The answer must be every line from the listing that holds the string "named".

BEGIN

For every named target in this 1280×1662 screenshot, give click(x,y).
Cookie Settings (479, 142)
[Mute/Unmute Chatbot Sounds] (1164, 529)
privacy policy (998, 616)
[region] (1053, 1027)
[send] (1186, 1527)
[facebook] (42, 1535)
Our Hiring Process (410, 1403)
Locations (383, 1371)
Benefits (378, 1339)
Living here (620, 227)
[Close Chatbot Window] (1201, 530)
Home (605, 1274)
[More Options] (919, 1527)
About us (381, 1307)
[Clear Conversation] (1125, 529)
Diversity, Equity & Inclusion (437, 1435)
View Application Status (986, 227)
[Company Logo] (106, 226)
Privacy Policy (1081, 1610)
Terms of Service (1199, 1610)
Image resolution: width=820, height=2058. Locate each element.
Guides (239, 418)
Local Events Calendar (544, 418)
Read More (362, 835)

END
BEGIN

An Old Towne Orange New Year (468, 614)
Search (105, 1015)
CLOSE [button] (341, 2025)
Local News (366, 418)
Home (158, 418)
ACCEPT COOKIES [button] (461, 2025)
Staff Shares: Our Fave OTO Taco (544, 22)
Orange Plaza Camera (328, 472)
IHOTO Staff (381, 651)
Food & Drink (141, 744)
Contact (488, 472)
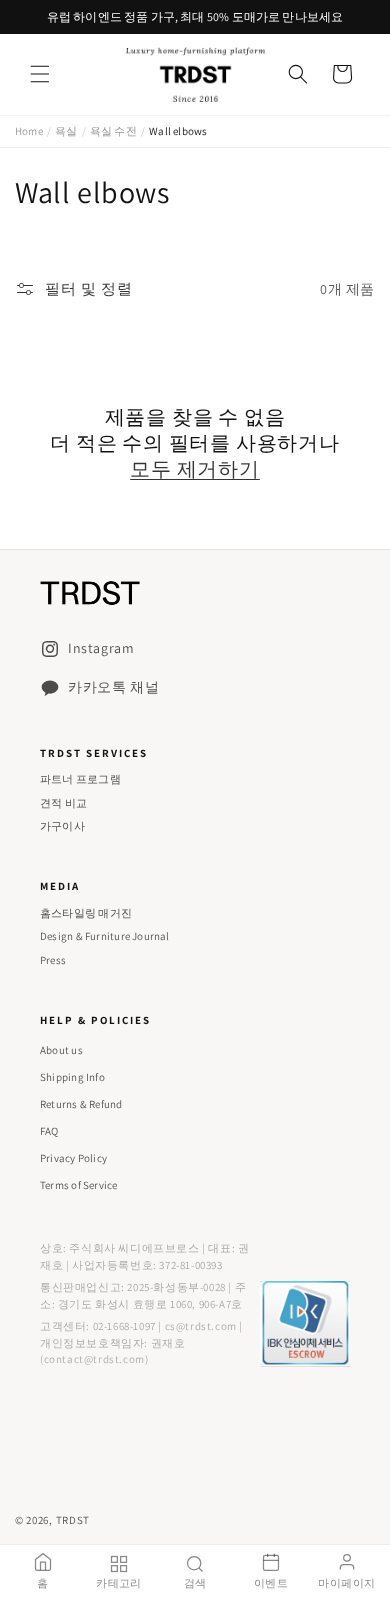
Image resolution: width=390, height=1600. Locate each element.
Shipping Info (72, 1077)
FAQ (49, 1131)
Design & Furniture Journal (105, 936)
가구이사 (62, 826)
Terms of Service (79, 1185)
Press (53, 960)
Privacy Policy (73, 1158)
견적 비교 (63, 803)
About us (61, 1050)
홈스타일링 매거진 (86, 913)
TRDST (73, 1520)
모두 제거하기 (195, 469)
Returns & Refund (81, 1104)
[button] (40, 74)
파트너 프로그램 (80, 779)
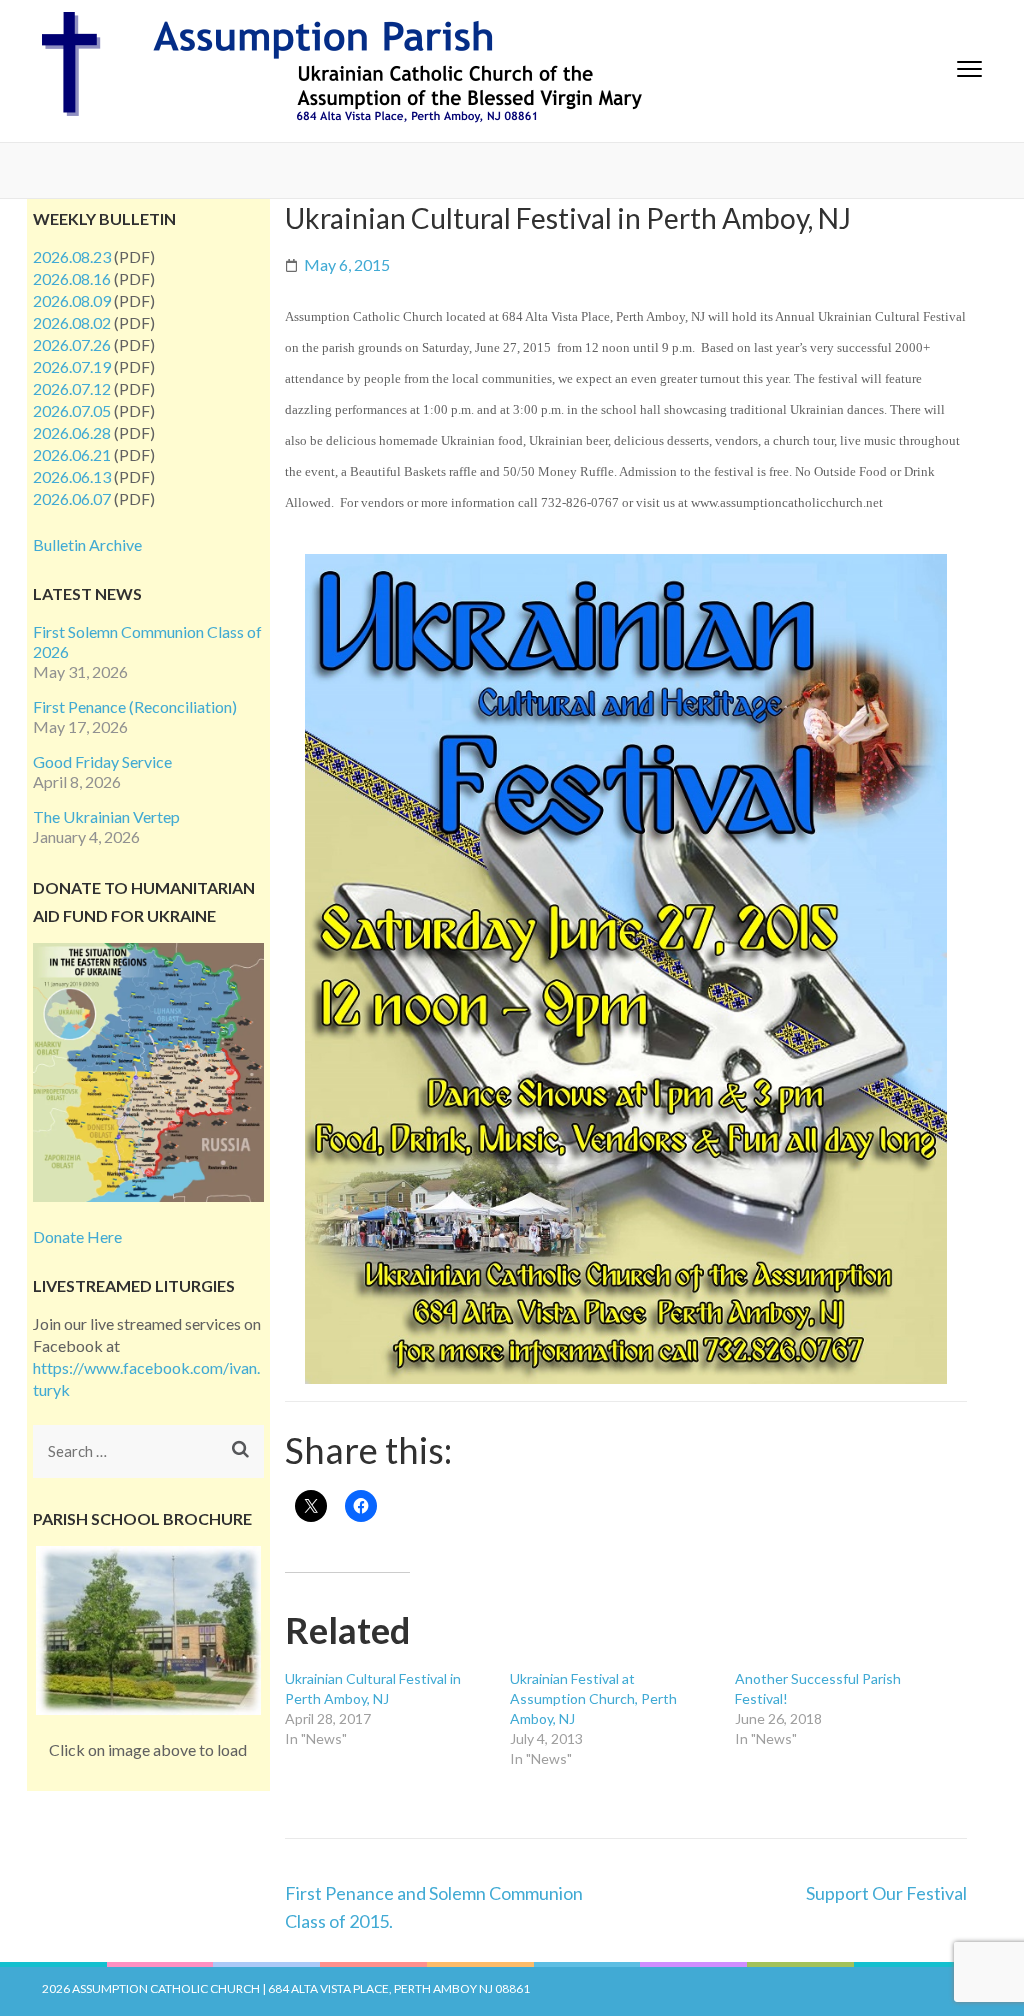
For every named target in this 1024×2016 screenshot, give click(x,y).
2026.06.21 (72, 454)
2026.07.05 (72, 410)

END

▶ **RESULT OF THIS EXERCISE**:
For every named target in this 1280×1662 screenshot, give click(x,y).
For every named target in this 1024×2016 screenshot, give click(x,y).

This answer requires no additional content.